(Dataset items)
BEGIN
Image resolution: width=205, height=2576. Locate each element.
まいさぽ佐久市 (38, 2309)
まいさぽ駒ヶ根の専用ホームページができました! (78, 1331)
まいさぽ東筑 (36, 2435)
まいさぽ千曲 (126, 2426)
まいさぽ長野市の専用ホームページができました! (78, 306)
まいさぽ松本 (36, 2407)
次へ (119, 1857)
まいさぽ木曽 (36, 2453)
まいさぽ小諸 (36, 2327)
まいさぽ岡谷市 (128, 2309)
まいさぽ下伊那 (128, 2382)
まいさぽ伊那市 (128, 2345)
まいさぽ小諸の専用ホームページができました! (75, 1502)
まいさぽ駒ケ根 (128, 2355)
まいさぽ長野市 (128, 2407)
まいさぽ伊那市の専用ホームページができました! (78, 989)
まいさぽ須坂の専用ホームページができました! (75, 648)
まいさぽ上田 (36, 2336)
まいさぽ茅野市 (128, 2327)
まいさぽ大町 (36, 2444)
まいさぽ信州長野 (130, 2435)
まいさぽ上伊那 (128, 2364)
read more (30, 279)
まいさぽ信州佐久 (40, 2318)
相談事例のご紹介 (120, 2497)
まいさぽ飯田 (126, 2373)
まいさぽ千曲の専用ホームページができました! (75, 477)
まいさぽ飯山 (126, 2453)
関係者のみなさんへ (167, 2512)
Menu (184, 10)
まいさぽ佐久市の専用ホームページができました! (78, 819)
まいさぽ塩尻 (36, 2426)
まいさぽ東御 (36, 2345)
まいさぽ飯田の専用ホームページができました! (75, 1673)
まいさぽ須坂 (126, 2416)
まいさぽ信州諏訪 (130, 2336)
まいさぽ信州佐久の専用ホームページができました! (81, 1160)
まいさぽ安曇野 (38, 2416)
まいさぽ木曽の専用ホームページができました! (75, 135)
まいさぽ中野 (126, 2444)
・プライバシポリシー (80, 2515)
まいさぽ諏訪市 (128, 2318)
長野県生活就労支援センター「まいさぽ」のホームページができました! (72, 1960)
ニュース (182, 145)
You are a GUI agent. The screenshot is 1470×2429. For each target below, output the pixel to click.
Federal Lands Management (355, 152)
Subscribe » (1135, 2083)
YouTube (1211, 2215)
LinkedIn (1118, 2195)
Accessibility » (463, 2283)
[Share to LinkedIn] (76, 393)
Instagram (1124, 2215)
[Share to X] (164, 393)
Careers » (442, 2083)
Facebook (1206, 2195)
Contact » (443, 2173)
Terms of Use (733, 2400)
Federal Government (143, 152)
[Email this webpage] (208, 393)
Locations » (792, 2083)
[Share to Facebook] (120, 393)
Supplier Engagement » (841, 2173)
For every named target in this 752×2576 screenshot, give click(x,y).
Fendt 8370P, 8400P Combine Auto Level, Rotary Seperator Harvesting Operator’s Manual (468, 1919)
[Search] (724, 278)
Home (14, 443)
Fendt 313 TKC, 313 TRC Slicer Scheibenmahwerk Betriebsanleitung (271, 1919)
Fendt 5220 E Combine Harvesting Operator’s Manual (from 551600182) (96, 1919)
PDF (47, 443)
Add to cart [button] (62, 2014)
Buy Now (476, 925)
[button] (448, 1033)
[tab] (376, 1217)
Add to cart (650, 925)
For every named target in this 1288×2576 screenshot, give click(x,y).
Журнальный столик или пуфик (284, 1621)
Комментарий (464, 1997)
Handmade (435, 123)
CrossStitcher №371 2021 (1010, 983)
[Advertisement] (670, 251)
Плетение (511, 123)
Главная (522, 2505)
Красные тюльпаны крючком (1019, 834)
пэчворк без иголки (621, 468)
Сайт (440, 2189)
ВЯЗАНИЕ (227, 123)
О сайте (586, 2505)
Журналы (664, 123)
END
Only the lines from the one containing "For every named target in this 1288×2576" through the last line of the records above are to be reproduced, exactly and with both ends included.

**Finished task**
For every named target in this 1288×2576 screenshot, give click(x,y).
Журнальный столик или пуфик (284, 1621)
Комментарий (464, 1997)
Handmade (435, 123)
CrossStitcher №371 2021 (1010, 983)
[Advertisement] (670, 251)
Плетение (511, 123)
Главная (522, 2505)
Красные тюльпаны крючком (1019, 834)
пэчворк без иголки (621, 468)
Сайт (440, 2189)
ВЯЗАНИЕ (227, 123)
О сайте (586, 2505)
Журналы (664, 123)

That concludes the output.